EXERCISE INPUT:
▽

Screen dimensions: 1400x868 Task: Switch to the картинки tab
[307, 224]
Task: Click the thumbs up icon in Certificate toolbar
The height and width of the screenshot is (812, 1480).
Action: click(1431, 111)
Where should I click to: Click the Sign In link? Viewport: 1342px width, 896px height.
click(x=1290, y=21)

△
▽

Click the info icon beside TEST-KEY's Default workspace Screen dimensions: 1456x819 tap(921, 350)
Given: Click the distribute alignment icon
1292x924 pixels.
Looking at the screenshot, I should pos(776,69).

△
▽

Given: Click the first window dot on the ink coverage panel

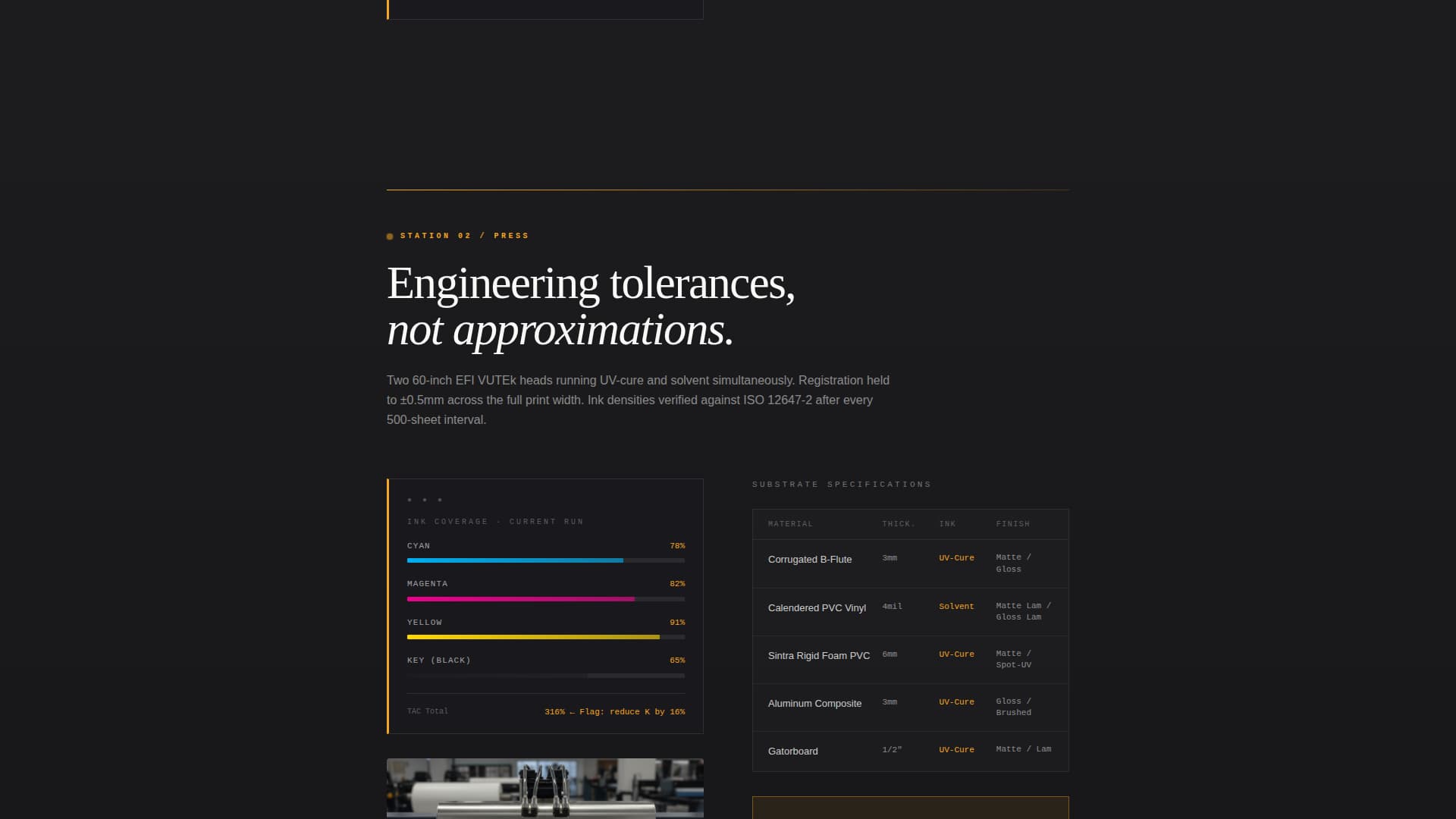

△

EXERCISE DESCRIPTION: What lines in the listing contain "icon"? Copy them all.

ANSWER TO THE PROBLEM:
Task: Click the thumbs up icon in Certificate toolbar
Click the info icon beside TEST-KEY's Default workspace Screen dimensions: 1456x819 tap(921, 350)
Given: Click the distribute alignment icon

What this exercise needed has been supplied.